I see the need for 2 intermediate cross members in the left and right bays..
the plate boxed and one intermediate in the center bay centered and forward of the router plate..
now you really have a stable torsion frame and major support for the router.....


----------



## ranman (Oct 27, 2017)

Good images for being that old, Stick. My router will not be used very often. I won't ever do volumes of woodwork like many of you guys do.


----------



## Stick486 (Jan 4, 2013)

ranman said:


> Good images for being that old, Stick. My router will not be used very often. I won't ever do volumes of woodwork like many of you guys do.

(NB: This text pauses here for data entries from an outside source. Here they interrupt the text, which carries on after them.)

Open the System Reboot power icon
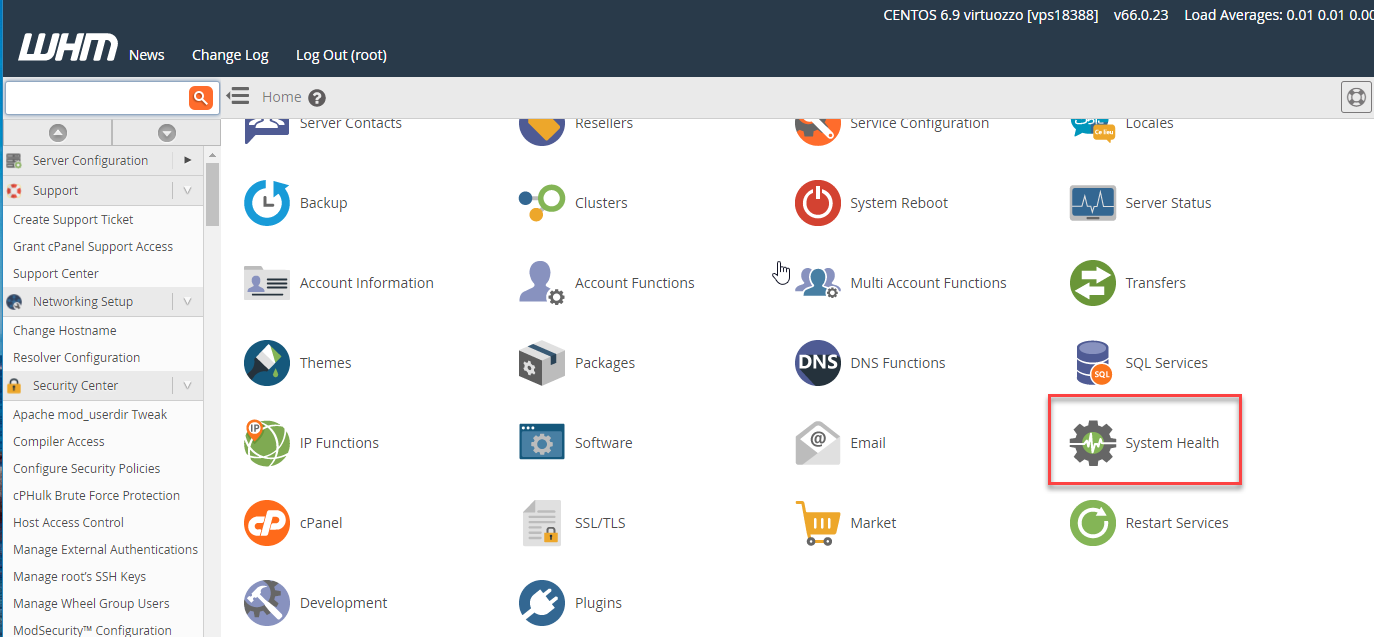 pyautogui.click(x=817, y=203)
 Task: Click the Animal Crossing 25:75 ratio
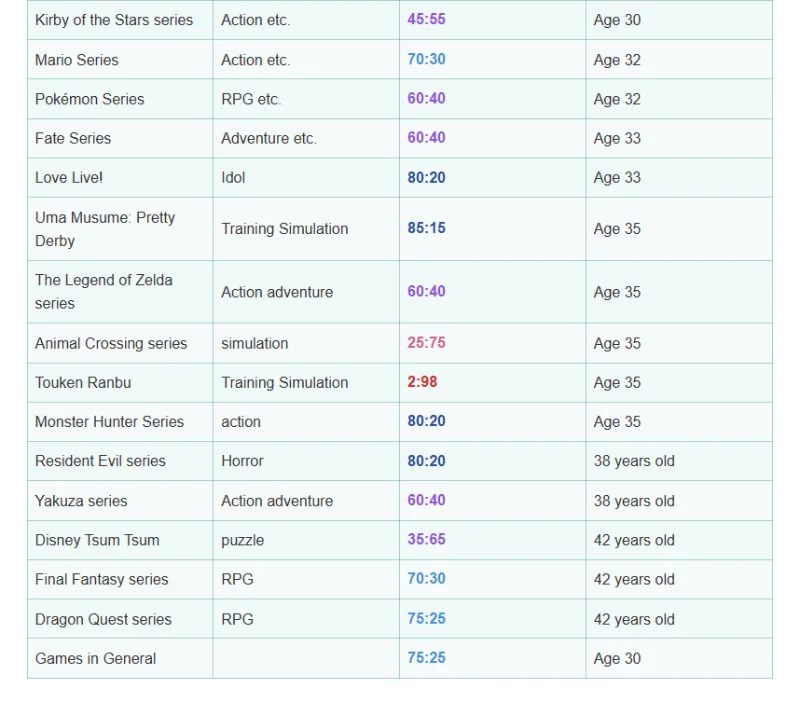pos(426,342)
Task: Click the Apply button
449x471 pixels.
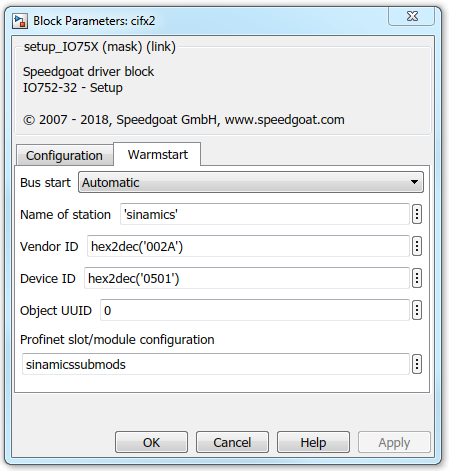Action: pos(394,442)
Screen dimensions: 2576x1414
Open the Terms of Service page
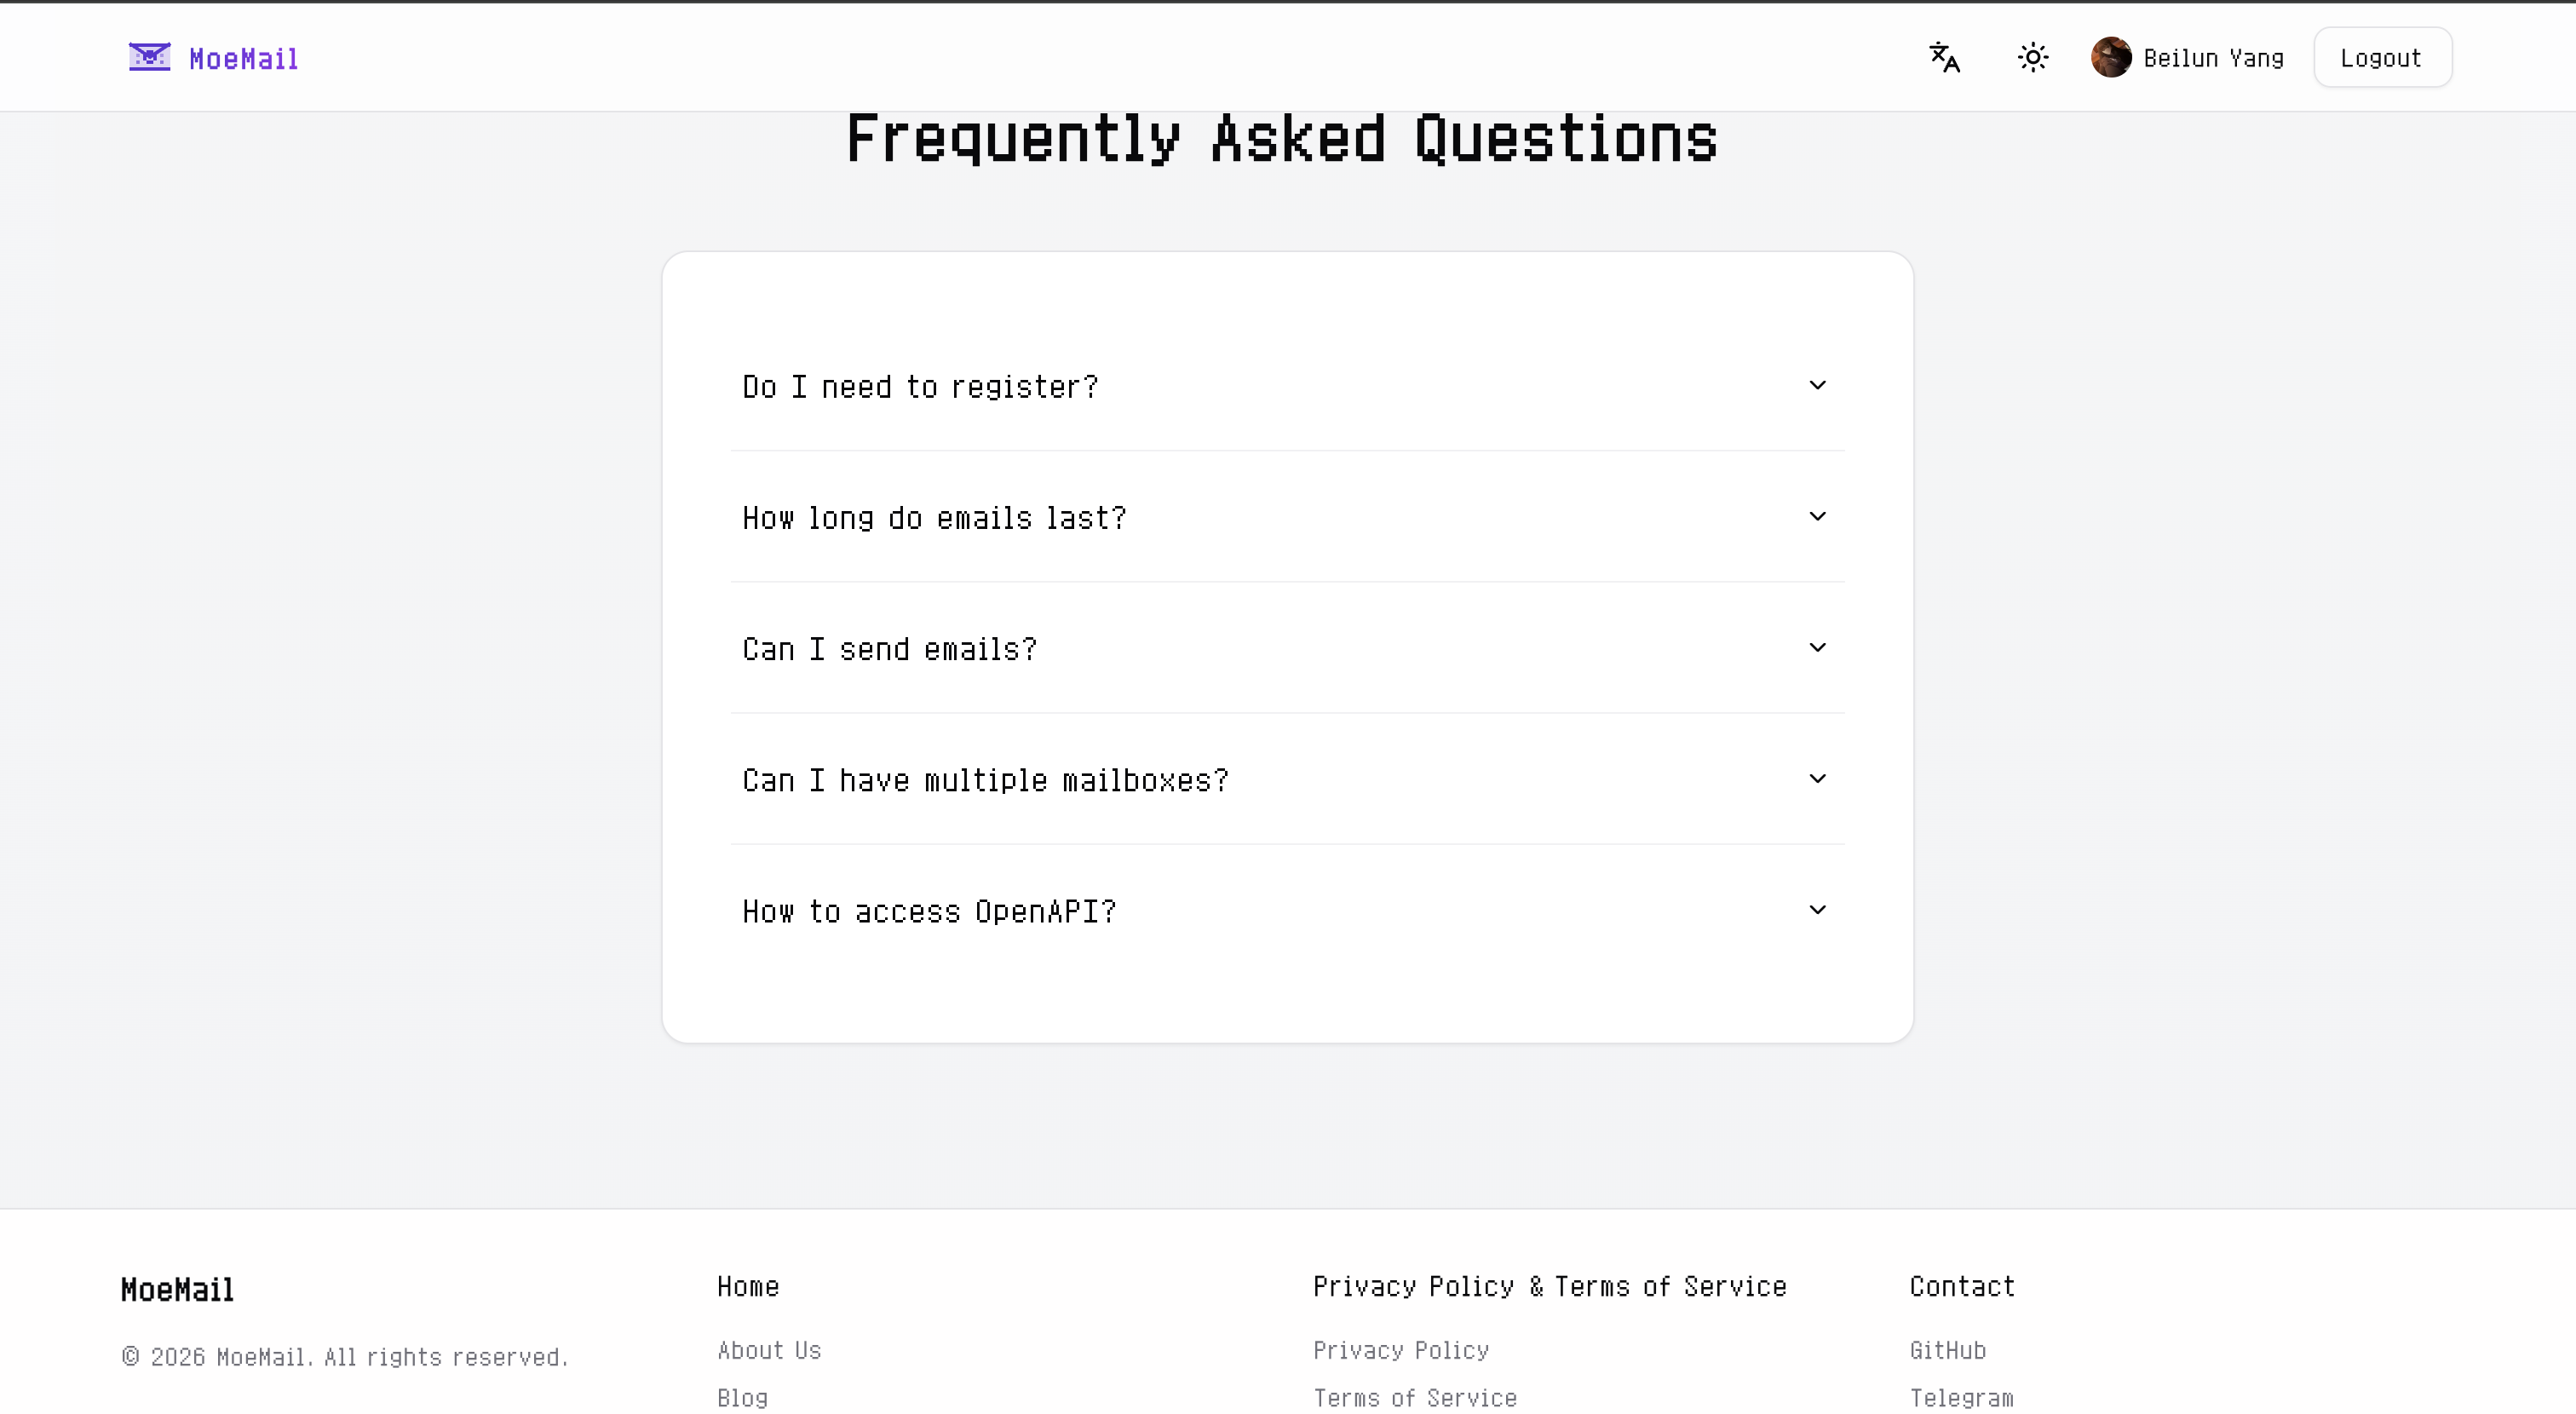[1414, 1397]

the material is over 40 years old...
the table is closer to a decade...


----------



## Stick486 (Jan 4, 2013)

ranman said:


> Good images for being that old, Stick. My router will not be used very often. I won't ever do volumes of woodwork like many of you guys do.


do it once...
don't spend any more of anything on your table...


----------



## ranman (Oct 27, 2017)

Like this.......... I could park my truck on it .


----------



## ranman (Oct 27, 2017)

I like those tables Mike, 'specially them dog holes. Lota shop space there. I wish I had something like that.


----------



## Herb Stoops (Aug 28, 2012)

Randy,I think you are thinking of Tempered Masonite, it is different than plain masonite.
Here is the product that HD sells:
https://www.homedepot.com/p/1-4-in-x-4-ft-x-8-ft-MDF-S2S-Tempered-Hardboard-Panel-158498/205187184

Seems like it may not be available everywhere.

Herb


----------



## ranman (Oct 27, 2017)

Definitely tempered, Herb. From HD, I'm surprised they even mention that it's type S2S 
Nearest HD is 120 miles from me. Be interesting to know who the manufacturer is. 
Thanks for the link.


----------



## AshleyJ (Dec 1, 2017)

ranman said:


> Like this.......... I could park my truck on it .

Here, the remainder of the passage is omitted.